>>>
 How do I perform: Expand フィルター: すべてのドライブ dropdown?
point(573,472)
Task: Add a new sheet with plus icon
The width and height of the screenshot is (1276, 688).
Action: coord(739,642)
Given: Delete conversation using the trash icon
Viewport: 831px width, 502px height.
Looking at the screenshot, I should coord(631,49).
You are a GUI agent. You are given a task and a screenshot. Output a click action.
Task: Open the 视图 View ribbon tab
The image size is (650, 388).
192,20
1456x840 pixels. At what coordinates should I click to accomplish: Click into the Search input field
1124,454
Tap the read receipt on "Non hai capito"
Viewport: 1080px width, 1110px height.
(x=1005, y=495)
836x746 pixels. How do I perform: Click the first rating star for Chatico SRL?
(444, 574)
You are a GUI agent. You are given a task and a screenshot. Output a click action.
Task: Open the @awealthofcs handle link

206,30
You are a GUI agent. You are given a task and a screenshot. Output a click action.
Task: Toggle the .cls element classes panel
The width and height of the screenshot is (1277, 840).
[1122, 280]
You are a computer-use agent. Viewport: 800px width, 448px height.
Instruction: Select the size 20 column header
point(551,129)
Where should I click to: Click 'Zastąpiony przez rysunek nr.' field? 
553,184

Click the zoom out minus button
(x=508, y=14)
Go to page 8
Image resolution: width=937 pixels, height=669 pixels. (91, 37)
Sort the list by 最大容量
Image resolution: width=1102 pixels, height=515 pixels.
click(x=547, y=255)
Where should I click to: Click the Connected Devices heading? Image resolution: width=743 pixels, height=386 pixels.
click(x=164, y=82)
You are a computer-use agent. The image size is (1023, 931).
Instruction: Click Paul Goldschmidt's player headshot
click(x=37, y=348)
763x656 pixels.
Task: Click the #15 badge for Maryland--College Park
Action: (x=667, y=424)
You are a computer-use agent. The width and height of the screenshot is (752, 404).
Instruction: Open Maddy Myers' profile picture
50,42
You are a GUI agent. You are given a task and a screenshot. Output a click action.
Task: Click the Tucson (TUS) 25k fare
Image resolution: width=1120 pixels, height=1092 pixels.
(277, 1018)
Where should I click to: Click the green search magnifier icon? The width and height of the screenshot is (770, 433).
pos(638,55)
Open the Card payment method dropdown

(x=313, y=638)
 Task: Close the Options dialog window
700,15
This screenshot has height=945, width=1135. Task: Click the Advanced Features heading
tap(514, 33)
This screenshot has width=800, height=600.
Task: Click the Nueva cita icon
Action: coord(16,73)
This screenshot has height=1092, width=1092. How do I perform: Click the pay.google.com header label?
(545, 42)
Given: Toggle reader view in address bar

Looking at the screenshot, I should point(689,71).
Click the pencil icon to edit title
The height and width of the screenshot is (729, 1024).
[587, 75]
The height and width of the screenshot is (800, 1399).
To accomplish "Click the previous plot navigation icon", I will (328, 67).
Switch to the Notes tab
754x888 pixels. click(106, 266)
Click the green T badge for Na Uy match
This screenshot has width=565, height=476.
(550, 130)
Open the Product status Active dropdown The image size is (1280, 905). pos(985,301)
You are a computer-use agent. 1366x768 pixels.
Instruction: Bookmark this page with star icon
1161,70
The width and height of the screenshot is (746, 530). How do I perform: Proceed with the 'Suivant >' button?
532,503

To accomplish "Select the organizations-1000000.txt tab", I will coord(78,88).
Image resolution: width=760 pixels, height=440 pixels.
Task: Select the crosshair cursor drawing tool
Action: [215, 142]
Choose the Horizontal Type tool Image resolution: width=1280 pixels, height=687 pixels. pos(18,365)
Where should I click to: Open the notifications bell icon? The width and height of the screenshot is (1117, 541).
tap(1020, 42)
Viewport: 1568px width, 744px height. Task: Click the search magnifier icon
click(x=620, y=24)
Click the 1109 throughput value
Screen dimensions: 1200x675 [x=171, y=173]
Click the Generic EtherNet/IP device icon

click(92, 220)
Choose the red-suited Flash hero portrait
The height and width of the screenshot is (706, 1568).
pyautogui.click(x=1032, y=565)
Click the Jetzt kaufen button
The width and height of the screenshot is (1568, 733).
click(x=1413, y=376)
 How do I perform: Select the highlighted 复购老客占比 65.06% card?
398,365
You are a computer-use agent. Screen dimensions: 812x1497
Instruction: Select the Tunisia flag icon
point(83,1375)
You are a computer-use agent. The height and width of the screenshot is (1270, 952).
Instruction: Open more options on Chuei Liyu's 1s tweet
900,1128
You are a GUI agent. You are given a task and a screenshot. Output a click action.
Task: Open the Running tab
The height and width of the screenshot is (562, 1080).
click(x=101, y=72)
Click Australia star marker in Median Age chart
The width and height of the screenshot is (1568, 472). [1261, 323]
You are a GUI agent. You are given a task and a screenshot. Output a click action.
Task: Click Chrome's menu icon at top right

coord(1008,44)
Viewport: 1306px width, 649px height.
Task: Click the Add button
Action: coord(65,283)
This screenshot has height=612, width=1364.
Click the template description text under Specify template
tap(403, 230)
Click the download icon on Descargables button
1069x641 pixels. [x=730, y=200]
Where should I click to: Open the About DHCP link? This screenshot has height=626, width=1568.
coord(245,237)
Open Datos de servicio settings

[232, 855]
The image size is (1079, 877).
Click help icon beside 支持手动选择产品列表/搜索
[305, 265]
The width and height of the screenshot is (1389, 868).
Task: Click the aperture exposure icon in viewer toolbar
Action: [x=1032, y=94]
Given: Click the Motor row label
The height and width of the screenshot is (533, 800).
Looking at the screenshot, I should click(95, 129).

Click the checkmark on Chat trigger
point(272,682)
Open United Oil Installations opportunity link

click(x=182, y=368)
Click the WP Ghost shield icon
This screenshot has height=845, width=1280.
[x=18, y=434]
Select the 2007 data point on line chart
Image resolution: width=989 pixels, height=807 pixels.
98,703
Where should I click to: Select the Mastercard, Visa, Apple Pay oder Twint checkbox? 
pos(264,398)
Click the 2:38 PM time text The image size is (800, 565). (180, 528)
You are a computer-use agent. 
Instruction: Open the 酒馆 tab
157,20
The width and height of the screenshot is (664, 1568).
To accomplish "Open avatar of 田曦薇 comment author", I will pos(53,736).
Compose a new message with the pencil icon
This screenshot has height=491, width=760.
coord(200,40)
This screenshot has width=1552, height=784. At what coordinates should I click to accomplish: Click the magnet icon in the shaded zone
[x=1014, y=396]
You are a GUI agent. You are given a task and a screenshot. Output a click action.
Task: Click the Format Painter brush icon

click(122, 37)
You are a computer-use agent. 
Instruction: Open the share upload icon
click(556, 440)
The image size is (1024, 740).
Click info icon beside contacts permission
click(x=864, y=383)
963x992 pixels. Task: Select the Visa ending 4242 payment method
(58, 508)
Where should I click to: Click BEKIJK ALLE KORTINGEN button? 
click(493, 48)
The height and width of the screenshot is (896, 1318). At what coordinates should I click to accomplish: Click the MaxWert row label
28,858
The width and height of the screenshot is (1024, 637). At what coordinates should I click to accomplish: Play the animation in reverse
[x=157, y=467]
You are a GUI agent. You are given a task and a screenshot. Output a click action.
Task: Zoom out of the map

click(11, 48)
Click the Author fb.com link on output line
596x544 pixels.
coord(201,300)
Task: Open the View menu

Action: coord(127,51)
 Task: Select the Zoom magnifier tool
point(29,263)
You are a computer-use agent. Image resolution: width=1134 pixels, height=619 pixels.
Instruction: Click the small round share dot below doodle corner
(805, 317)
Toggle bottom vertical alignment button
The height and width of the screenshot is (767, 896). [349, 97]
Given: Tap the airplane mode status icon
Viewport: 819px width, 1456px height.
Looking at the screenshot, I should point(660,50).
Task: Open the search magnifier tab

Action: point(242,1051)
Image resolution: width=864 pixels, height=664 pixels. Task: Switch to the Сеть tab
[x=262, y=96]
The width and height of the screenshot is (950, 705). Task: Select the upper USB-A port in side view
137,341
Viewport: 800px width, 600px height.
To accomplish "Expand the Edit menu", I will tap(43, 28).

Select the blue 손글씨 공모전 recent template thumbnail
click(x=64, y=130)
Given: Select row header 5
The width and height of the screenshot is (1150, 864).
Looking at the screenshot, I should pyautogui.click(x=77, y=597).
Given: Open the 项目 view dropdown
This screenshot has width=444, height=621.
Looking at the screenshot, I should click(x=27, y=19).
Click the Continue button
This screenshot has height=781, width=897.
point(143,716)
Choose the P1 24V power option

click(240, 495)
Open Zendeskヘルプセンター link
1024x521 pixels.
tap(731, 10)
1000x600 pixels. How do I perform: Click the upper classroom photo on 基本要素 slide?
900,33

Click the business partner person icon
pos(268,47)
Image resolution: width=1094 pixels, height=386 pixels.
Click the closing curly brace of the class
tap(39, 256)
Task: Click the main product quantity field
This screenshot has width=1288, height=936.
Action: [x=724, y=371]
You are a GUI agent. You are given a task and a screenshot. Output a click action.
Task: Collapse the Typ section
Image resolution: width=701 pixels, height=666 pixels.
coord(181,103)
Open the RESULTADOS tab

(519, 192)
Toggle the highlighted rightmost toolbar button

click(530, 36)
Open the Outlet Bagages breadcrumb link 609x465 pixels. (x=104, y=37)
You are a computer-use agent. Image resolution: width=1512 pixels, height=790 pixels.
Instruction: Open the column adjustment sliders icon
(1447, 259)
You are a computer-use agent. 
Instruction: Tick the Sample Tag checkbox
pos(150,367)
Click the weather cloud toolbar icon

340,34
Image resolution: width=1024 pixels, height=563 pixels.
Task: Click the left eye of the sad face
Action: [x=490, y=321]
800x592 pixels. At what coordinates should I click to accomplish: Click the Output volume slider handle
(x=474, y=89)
<<<
- _TASK GOAL_: Return each line among the entries that holds the word "status".

- _RESPONSE BELOW_:
Open the Product status Active dropdown The image size is (1280, 905). pos(985,301)
Given: Tap the airplane mode status icon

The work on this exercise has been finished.